Y es que me
enseñaron a no hablar para no mentir, preferían el
silencio antes de que se dañara la integridad de mi mente.
Subir al
precipicio del deseo y luego caer sería lo último, una locura que espantaría a
la sensatez, me decían. Una ternura demasiado plácida para ser cierta.
Me enseñaron a
callar por el “que dirán” de los aburridos, a no mirar fijamente por si
adivinaban mis pensamientos. Me advirtieron que la disciplina es el pan que
alimenta la tranquilidad.
Estrecheces
mundanas.
Pero hablar es
sano, adelgazas con cada frase que liberas de la cárcel del miedo, sueltas el
lastre que aprisiona tus huesos y respiras mejor.
Hablar es
oxígeno, es abrir el espacio que ocupan los malogrados pensamientos.
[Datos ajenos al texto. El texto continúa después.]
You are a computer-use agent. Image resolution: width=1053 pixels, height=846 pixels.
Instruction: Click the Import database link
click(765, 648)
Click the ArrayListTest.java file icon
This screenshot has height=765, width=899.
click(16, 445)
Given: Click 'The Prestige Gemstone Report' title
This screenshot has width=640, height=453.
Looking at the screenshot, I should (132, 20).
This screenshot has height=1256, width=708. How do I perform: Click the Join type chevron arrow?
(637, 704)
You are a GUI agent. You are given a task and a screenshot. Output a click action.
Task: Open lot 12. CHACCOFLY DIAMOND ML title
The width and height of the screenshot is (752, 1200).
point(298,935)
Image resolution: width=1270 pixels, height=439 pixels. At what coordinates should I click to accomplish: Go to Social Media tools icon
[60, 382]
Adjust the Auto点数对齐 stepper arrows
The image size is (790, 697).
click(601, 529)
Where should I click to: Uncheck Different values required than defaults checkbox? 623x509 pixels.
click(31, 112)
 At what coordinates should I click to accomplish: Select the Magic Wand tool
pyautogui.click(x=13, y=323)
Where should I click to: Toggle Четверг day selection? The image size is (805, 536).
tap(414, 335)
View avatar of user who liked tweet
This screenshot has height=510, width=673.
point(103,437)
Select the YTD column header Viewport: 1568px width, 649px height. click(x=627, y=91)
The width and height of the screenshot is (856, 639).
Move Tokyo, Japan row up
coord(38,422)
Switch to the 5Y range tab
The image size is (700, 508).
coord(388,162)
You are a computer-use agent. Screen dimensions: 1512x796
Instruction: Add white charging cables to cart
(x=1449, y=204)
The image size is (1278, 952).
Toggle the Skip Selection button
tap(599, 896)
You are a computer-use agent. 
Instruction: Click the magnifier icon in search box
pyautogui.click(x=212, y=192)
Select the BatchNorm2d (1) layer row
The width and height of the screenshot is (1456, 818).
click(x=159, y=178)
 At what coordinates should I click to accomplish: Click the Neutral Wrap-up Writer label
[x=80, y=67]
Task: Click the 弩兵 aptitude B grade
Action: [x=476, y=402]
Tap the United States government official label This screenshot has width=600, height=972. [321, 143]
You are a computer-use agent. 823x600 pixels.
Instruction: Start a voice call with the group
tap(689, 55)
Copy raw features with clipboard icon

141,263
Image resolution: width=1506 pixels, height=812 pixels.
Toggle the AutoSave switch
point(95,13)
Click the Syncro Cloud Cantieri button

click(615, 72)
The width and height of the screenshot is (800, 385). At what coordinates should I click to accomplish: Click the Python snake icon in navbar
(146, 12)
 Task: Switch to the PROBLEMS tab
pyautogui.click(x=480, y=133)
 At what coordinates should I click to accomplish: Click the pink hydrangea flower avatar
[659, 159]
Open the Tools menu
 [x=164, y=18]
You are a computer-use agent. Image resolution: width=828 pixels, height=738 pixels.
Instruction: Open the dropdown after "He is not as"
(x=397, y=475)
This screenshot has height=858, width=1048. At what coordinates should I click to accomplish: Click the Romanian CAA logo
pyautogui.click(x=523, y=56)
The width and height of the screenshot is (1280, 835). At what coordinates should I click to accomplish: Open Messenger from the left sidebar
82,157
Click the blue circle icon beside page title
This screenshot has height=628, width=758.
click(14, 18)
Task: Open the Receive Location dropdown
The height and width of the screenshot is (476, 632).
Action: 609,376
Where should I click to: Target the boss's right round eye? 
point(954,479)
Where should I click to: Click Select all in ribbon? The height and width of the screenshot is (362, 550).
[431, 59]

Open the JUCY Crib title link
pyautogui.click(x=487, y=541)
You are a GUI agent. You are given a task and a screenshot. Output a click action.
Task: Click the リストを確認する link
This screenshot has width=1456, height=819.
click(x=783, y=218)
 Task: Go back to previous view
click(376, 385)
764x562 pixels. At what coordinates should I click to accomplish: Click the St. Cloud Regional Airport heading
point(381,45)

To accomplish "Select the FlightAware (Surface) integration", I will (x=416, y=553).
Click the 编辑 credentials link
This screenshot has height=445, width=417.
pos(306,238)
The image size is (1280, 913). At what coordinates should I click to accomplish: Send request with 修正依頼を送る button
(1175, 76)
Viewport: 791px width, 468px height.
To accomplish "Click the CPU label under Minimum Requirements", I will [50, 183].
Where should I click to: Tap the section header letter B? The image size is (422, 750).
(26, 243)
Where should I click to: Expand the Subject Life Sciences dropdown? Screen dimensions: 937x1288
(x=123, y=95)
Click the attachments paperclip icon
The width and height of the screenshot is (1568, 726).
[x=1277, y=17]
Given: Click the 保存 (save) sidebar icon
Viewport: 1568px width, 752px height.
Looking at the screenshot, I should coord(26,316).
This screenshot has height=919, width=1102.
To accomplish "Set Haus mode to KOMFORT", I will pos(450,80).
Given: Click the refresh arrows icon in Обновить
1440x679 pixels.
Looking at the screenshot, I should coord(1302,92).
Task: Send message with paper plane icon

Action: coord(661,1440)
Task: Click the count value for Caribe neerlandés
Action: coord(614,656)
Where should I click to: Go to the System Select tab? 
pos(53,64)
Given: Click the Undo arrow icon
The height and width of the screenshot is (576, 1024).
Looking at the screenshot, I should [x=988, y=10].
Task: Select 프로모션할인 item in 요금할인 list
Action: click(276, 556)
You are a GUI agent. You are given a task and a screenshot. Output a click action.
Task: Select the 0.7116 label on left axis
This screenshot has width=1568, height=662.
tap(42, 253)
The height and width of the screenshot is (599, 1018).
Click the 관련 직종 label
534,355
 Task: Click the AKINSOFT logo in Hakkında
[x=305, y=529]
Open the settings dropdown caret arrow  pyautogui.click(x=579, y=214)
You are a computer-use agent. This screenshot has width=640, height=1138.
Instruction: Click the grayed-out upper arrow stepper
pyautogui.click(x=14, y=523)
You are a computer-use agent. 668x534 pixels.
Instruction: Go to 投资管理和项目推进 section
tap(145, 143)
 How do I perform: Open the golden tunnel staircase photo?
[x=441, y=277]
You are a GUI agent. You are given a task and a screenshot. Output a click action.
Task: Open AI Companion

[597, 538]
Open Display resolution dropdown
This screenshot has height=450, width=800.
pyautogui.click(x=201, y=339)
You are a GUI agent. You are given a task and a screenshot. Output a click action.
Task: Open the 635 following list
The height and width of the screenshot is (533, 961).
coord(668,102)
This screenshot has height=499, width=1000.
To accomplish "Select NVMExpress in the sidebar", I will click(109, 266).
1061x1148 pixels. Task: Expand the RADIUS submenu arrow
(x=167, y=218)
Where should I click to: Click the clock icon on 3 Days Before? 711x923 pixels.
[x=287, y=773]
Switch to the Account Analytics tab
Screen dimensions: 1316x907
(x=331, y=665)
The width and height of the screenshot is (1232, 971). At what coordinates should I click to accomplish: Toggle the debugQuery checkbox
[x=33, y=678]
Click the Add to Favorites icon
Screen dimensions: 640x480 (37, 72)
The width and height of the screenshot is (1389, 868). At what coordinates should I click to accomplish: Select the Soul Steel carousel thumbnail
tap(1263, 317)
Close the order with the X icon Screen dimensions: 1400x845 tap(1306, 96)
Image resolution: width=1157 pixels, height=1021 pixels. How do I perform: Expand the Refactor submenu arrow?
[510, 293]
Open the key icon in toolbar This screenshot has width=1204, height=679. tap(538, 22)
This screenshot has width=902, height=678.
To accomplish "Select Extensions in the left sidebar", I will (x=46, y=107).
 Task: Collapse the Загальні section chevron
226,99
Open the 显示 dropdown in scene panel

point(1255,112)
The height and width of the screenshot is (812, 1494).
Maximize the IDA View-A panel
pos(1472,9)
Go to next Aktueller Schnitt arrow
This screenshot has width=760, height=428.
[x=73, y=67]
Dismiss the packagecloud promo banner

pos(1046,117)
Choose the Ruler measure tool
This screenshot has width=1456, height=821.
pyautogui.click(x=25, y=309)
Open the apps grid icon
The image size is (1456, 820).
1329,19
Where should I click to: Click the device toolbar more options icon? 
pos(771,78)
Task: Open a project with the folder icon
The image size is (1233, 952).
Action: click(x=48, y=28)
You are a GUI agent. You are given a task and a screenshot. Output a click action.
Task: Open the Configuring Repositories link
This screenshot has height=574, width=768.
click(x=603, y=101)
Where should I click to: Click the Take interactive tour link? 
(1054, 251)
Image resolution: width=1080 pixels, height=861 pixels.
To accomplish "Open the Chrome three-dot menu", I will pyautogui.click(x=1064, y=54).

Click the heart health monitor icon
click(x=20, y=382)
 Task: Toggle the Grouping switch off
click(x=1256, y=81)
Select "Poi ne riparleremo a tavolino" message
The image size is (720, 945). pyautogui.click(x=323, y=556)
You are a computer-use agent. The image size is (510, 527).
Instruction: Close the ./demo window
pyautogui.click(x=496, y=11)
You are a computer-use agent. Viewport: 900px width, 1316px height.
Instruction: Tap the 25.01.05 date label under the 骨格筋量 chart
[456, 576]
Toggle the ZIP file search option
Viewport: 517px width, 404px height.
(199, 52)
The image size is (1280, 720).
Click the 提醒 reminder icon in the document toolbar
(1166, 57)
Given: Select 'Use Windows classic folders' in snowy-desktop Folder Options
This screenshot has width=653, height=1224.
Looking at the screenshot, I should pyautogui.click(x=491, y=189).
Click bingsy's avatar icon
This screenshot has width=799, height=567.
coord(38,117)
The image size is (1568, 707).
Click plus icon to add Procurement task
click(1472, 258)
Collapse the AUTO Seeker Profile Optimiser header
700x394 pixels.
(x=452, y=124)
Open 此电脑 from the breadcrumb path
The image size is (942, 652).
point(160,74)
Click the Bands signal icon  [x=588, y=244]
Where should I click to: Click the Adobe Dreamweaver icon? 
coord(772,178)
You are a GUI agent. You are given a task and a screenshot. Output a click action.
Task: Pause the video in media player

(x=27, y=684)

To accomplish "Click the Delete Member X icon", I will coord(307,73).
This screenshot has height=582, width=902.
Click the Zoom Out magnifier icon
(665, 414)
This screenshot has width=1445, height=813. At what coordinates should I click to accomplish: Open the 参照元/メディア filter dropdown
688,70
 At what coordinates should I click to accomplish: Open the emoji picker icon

Después
puedes comer porque desatas al estómago que está encogido, te desnudas, sientes
el frescor de la libertad, redimes lo que creías olvidado y renaces.
Es como pasar
página sin dejar de verla, como si pudieras conservar en tu memoria los párrafos
leídos y adivinar el contenido de cada libro sin que esté escrito.
Hay quien ha
muerto por sus palabras, quien ha matado por hablar, quien muere hablando.
Yo
prefiero mil veces sucumbir a la desdicha de una palabra, someterme a un verbo
sabroso, contemplar el temblor de una boca tartamuda antes de padecer callado o
de vivir atado a un pensamiento sin sonido.
Prefiero morir
mil veces antes que vivir en silencio sin poder hablarte.